Champ : enseignement public, France métropolitaine + DOM.

Mode de calcul :

Cet indicateur est construit à partir de deux systèmes de bases relais : système automatisé de gestion et d’information des élèves des établissements du second degré : « SCOLARITE » et système automatisé de gestion des enseignants des établissements du second degré public (EPP).

Il rapporte le pourcentage d’heures d’enseignement effectuées face à des structures (divisions ou groupes) de 10 élèves et moins au total des heures d'enseignement.
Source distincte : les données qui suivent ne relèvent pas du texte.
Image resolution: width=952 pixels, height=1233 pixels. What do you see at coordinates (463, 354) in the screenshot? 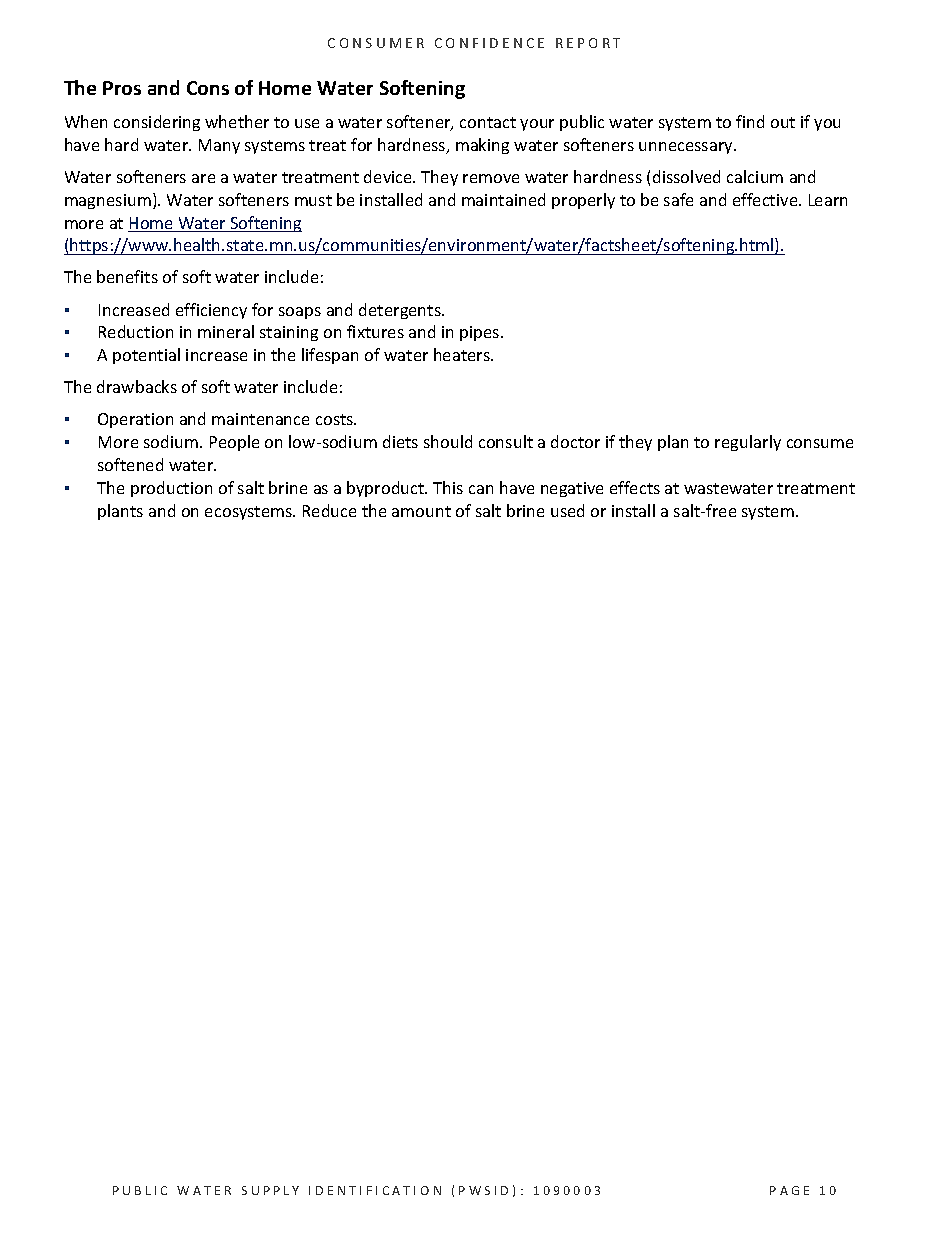
I see `heaters` at bounding box center [463, 354].
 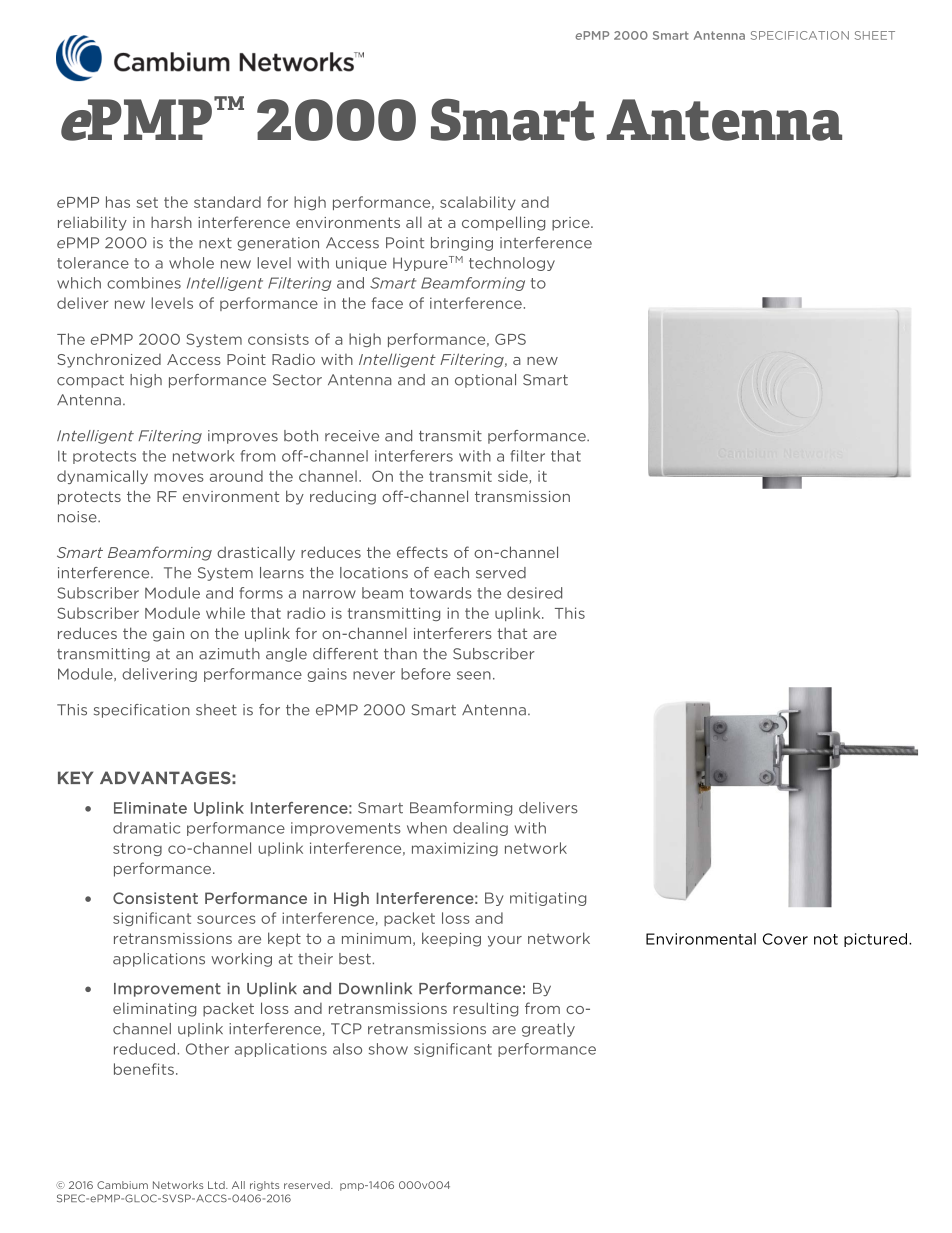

La valeur moyenne gommant des disparités significatives, des sous-indicateurs sont proposés pour rendre compte des situations différentes des collèges, SEGPA (section d’enseignement général et professionnel adapté), LP (lycée professionnel), LEGT (lycée d’enseignement général et technologique) pré-bac, CPGE (classe préparatoire aux grandes écoles) et STS (section de technicien supérieur).

 

 

Justification des prévisions et de la cible

Le pourcentage d’heures d’enseignement délivrées devant des groupes de dix élèves ou moins résulte d’une moyenne des différents éléments constitutifs du second degré.

 

L’évolution constatée témoigne de la volonté des EPLE, dans le cadre de leur marge d’autonomie, de définir des modalités d’organisation des enseignements qui soient les plus efficaces pour les élèves, en constituant notamment des groupes d’élèves de taille pédagogiquement pertinente. Il s’agit donc de rechercher un équilibre entre objectifs pédagogiques et de gestion.

 

Cette situation globale recouvre cependant des réalités différentes selon le type de structure considéré :

 

- en collège, et à partir de la rentrée 2017, l’autonomie des établissements et des enseignants est renforcée. Une marge horaire de 3 heures par semaine peut être dégagée par les établissements pour favoriser la diversification des modalités d'enseignement (dont le travail en groupe à effectif réduit). L’encadrement des enseignements pratiques interdisciplinaires est assoupli. Ils sont ouverts à tout type de thématique et éventuellement remplacés par d'autres formes d'enseignements complémentaires dans le cadre du projet d'établissement. Les établissements qui le souhaitent peuvent faire évoluer leur organisation pour, par exemple, mettre en place un enseignement du latin et du grec. En contrepartie de cette nouvelle marge d’autonomie pouvant générer des groupes d’élèves à petit effectif, la responsabilisation et l’évaluation seront accrues.

 

- en SEGPA (sections d’enseignement général et professionnel adapté), ce nombre est par nature élevé (pour renforcer les acquis des élèves en favorisant leur inclusion dans le collège) mais le nombre de structures de SEGPA est plutôt en réduction ;

 

- en lycée professionnel, le maintien de petits groupes est nécessaire pour certains enseignements, plus particulièrement industriels.

 

Le principal effort de rationalisation concerne donc les LEGT. Il vise à soutenir le mouvement en faveur de la mutualisation d’options entre établissements (langues vivantes, enseignements d’exploration,…) et de l’optimisation des sections de techniciens supérieurs (STS), qui tirent par ailleurs partie de l’augmentation du taux de poursuite d’études des bacheliers professionnels.

 

La nécessité de poursuivre la tendance à la baisse de cet indicateur doit cependant tenir compte d’un seuil structurel, compte tenu de la nécessité d’assurer la continuité pédagogique des enseignements obligatoires à faibles effectifs, et qui ne peuvent être mutualisés entre EPLE en réseau, par exemple.

 

La prévision actualisée 2017, maintenue à 6,8 %, la prévision 2018 de 6,5 % ainsi que la cible 2020 de 6 %, s’inscrivent dans la tendance orientée à la baisse graduelle.